**Excerpt provided**
((

[quote=“jammycakes, post:132, topic:4219”]
I shall just refer you to this blog post. The author addresses this very question as well as anyone else I’ve seen. Oh, and by the way, he is a young-earth creationist.
[/quote]If that’s the best you have to address this particular argument, then you don’t have much because you notice that he doesn’t actually address the argument and the evidence regarding the specific hypothesis put forth. I agree with most of what he says. In fact, his article on One Reason I Am Skeptical of an Ancient Earth makes a point I have been trying to make here about the use of ancient data and models and extrapolation. I think his point is overlooked or ignored.
But here’s a problem: He gives an example to refute the hypothesis concerning the use of YOM in Genesis 1. His example is Hos 6:1-2, which he is correct is a use of YOM modified by numbers. So far so good. But he misses the fact that YOM in Genesis is singular absolute; in Hosea is a plural in the first case and a construct with a prefix preposition in the second case. That’s a key point of the argument (whether it is valid argument or not). The argument has to be addressed on that point by showing somehow that the singular absolute doesn’t mean anything. So his comparison text isn’t actually a similar text. The construction in Hosea is the one normally used to refer to long periods of time. That doesn’t prove the “rule” (and I use that loosely). But it does show that Hosea is not a valid comparison text.
(It’s also a problem that he quote Geisler as an expert on Hebrew.)

))

**Stored data**
((

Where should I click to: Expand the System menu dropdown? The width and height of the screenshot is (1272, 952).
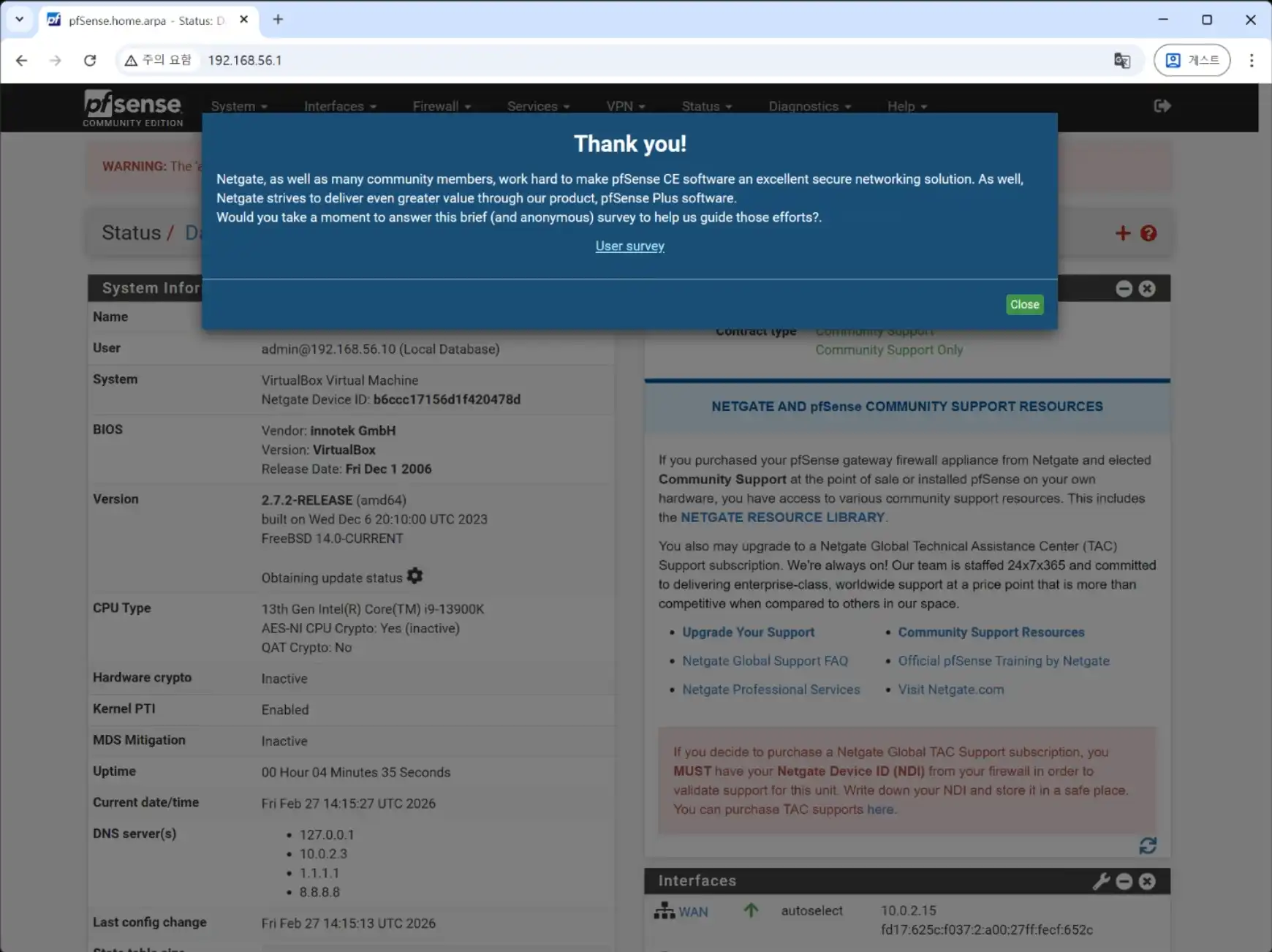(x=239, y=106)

))

**Task list**
1) According to the forum post, which passage does the blog author give as an example to refute the hypothesis about the use of YOM in Genesis 1?
2) Set down the part of the forum post starting at "But here’s a" and ending at "valid comparison text.", word for word.

**List of answers**
1) Hos 6:1-2

2)
But here’s a problem: He gives an example to refute the hypothesis concerning the use of YOM in Genesis 1. His example is Hos 6:1-2, which he is correct is a use of YOM modified by numbers. So far so good. But he misses the fact that YOM in Genesis is singular absolute; in Hosea is a plural in the first case and a construct with a prefix preposition in the second case. That’s a key point of the argument (whether it is valid argument or not). The argument has to be addressed on that point by showing somehow that the singular absolute doesn’t mean anything. So his comparison text isn’t actually a similar text. The construction in Hosea is the one normally used to refer to long periods of time. That doesn’t prove the “rule” (and I use that loosely). But it does show that Hosea is not a valid comparison text.